Shows the Grafana event view, the decision-service trigger, same-host steering into burst capacity, and the controlled return to primary.

Outcome

The result is a public web platform that can add capacity without changing its address or identity.

  • One public hostname remains in use throughout the event.
  • Burst capacity is activated under measured pressure instead of being left to an unplanned cutover.
  • Traffic can return to primary cleanly after the event without abandoning operator control.

Operating model

This is a warm burst model.

  • Burst capacity is provisioned before the event and verified in service.
  • Cloudflare steers the same hostname between the primary origin and the burst origin.
  • Decision service evaluates the relevant signals before traffic state changes.
  • Failback is explicit and reviewable once pressure clears.

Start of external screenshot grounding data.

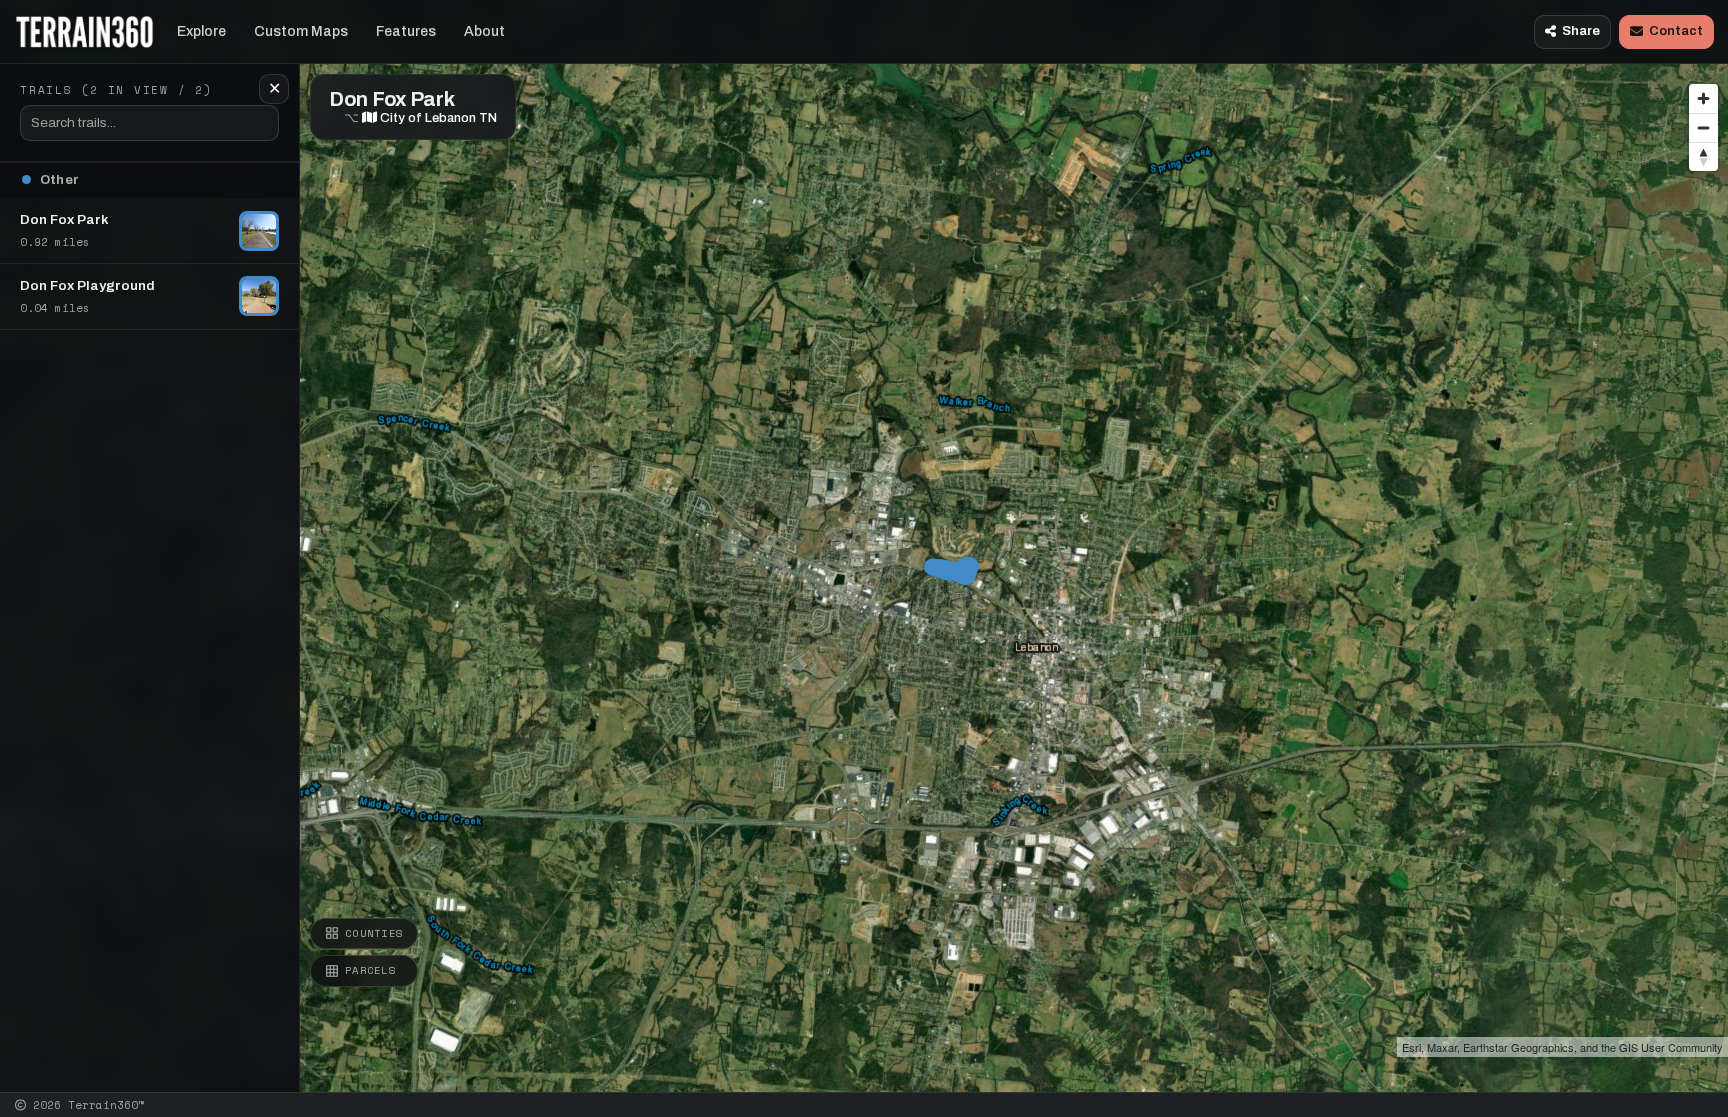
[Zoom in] (1703, 98)
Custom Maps (301, 31)
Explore (201, 31)
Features (406, 31)
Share (1581, 31)
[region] (864, 546)
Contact (1676, 31)
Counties (374, 933)
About (484, 31)
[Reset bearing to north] (1703, 156)
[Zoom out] (1703, 127)
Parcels (370, 970)
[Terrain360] (84, 32)
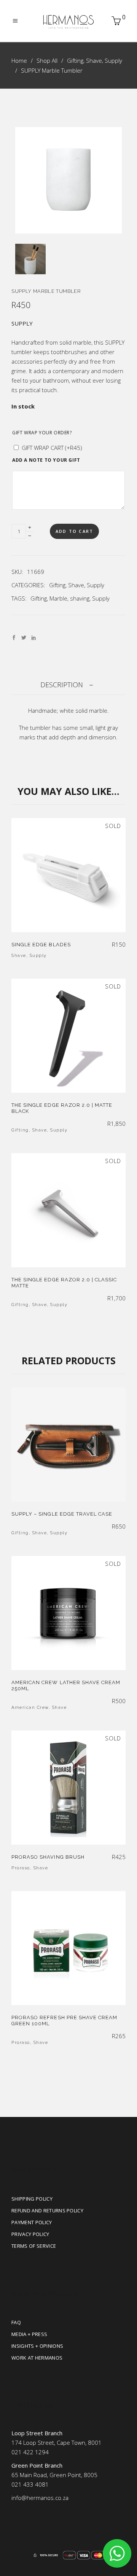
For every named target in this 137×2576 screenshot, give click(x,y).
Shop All (47, 60)
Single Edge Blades (41, 944)
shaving (79, 598)
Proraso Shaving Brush (47, 1857)
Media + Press (29, 2334)
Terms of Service (33, 2245)
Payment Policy (31, 2222)
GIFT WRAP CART (52, 447)
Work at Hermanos (36, 2357)
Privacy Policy (30, 2234)
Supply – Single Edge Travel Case (61, 1514)
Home (19, 60)
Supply (113, 60)
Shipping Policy (32, 2198)
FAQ (16, 2322)
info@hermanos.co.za (39, 2497)
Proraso (20, 1868)
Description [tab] (61, 684)
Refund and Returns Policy (47, 2210)
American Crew (30, 1707)
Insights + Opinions (37, 2345)
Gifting (75, 60)
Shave (94, 60)
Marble (58, 598)
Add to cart (74, 531)
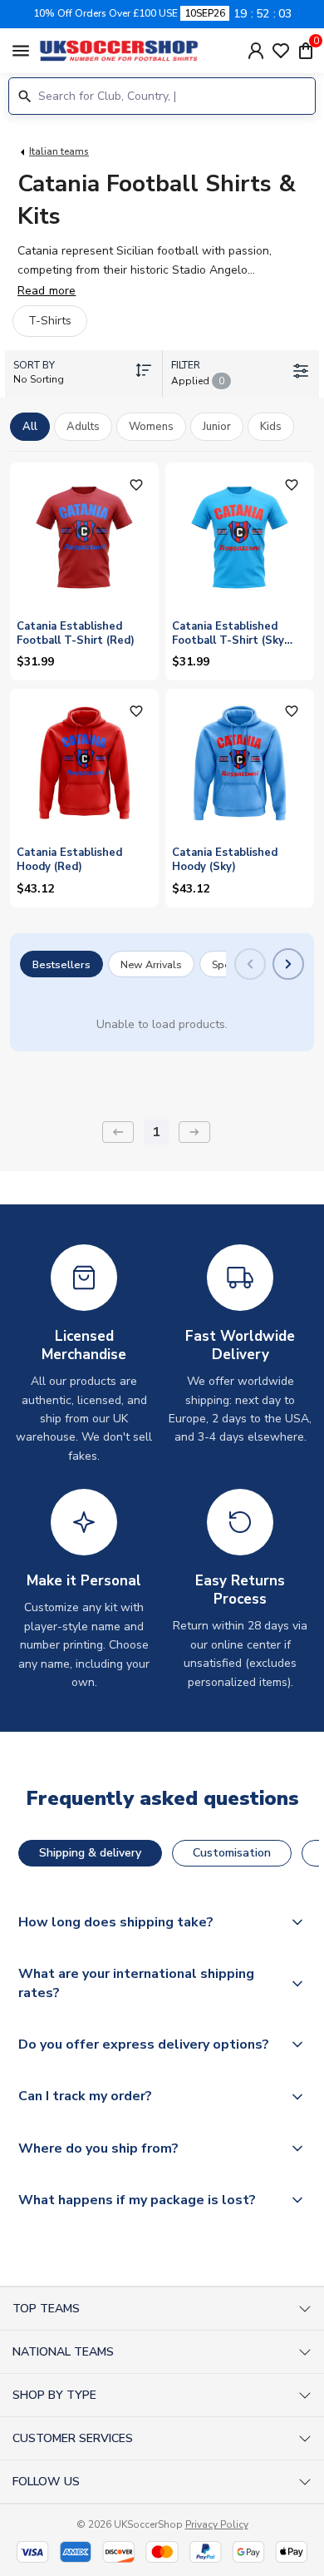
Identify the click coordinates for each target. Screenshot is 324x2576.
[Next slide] (288, 964)
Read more (46, 291)
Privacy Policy (216, 2524)
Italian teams (59, 151)
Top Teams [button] (46, 2308)
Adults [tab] (83, 426)
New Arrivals (151, 964)
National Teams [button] (63, 2352)
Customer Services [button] (72, 2438)
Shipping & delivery (90, 1853)
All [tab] (29, 426)
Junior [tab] (217, 426)
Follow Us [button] (46, 2481)
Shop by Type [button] (54, 2395)
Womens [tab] (151, 426)
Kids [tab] (271, 426)
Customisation (232, 1853)
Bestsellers (61, 964)
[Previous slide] (250, 964)
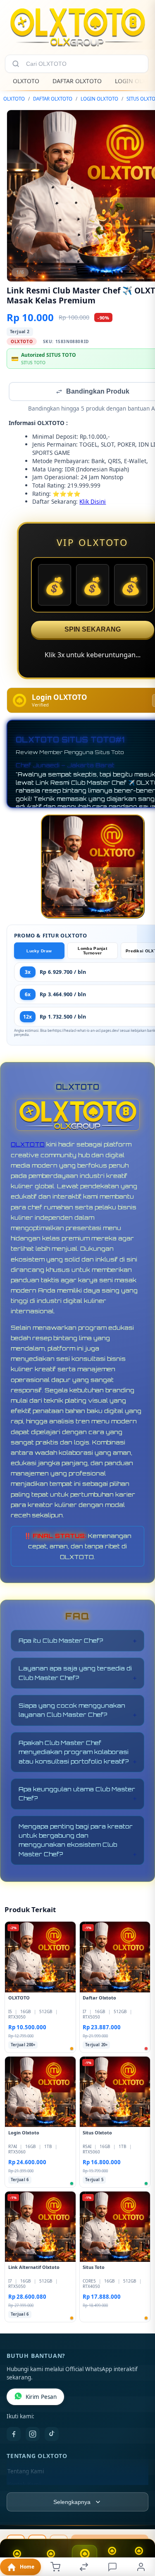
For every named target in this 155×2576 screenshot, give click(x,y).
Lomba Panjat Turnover (92, 951)
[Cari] (15, 63)
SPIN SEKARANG (92, 630)
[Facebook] (14, 2435)
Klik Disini (92, 502)
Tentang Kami (25, 2472)
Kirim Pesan (41, 2397)
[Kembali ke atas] (139, 2520)
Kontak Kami (24, 2485)
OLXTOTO (26, 81)
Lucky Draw (39, 951)
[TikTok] (52, 2435)
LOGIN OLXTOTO (99, 99)
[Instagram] (33, 2435)
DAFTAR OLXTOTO (77, 81)
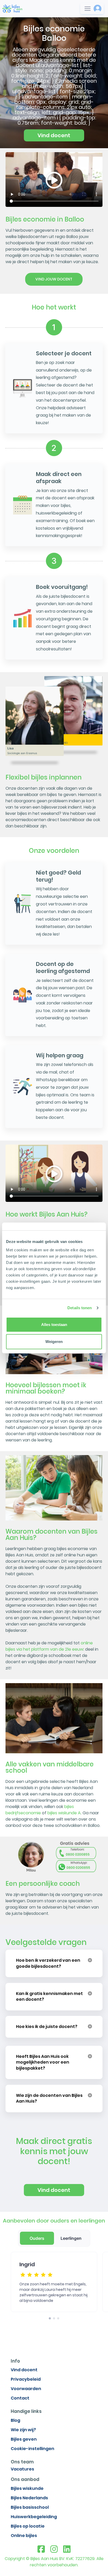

The pattern is deliberately focused on the public edge and control path. It suits services that need short-duration capacity expansion without introducing a second public front door.

Architecture

Burst web operating model showing one Cloudflare hostname, decision-driven steering, and traffic shifting between the primary origin and a pre-warmed GKE burst origin.

The burst origin is pre-warmed and already verified before any traffic event. One hostname remains in use throughout; the decision service controls when traffic shifts and when it returns.

Activation sequence

  1. The primary origin serves normal traffic on the shared hostname.
  2. Observability and probes detect pressure or degraded service conditions.
  3. Decision service shifts the shared hostname into balanced delivery.
  4. The burst origin absorbs capacity, then traffic returns to primary after recovery.

Platform state

Grafana burst control dashboard showing probe health, pressure, degraded state, and steering posture during the recorded event Cloudflare Workers metrics for the burst web proxy handling the public hostname during the recorded event window Public web experience on the shared hostname during the recorded burst event

IP addresses, hostnames, and instance identifiers visible in screenshots and recordings reflect the ephemeral infrastructure provisioned during the recorded exercise.

Component Module Last run Status
GKE burst cluster platform/gcp/gke-cluster#gke_burst_cluster 2026-03-18T11:54:47Z ok
Argo CD bootstrap platform/k8s/argocd-bootstrap 2026-03-20T23:59:23Z ok
Runtime bundle delivery platform/k8s/runtime-bundle-secret 2026-03-21T00:07:25Z ok

Run records are retained as part of the platform execution log for review and audit.

Implementation

  • Burst workload: GKE hosts the burst origin.
  • Traffic control: Cloudflare keeps one public hostname while applying the steering policy.
  • Control loop: decision service acts on observed pressure and health conditions.
  • Observability: Grafana and Thanos provide the operator view of control state and signal history.
  • GitOps discipline: the public and private workload paths remain separately managed.
  • Runtime delivery: private application payloads are delivered through the runtime-bundle path rather than being mixed into the public docs surface.

Key components

  • Burst baseline blueprint: gcp/gke-burst@v1
  • Front door steering: platform/network/cloudflare-traffic-steering#showcase_burst_balancer
  • Decision control: platform/network/decision-service
  • Observability: platform/network/edge-observability
  • Public GitOps root: platform/k8s/argocd-bootstrap#gke_burst_gitops
  • Private GitOps root: platform/k8s/argocd-bootstrap#gke_burst_web_gitops
  • Secret store bootstrap: platform/k8s/gcp-secret-store#gke_burst_secret_store
  • Runtime payload delivery: platform/k8s/runtime-bundle-secret#showcase_burst_web_runtime_dev_burst

Where it fits

  • customer and partner portals
  • launch and campaign traffic spikes
  • product documentation and public web surfaces
  • hybrid delivery patterns where the public edge must move first

References

Further reading
Implementation references
  • platform/network/cloudflare-traffic-steering#showcase_burst_balancer
  • platform/network/decision-service
  • platform/network/edge-observability
  • platform/k8s/argocd-bootstrap#gke_burst_gitops
  • platform/k8s/argocd-bootstrap#gke_burst_web_gitops
  • platform/k8s/runtime-bundle-secret#showcase_burst_web_runtime_dev_burst

What was verified

Verified during the recorded HybridOps v1.0.1 burst exercise with same-host traffic steering, authenticated observability, decision-service state, and a clean return to primary.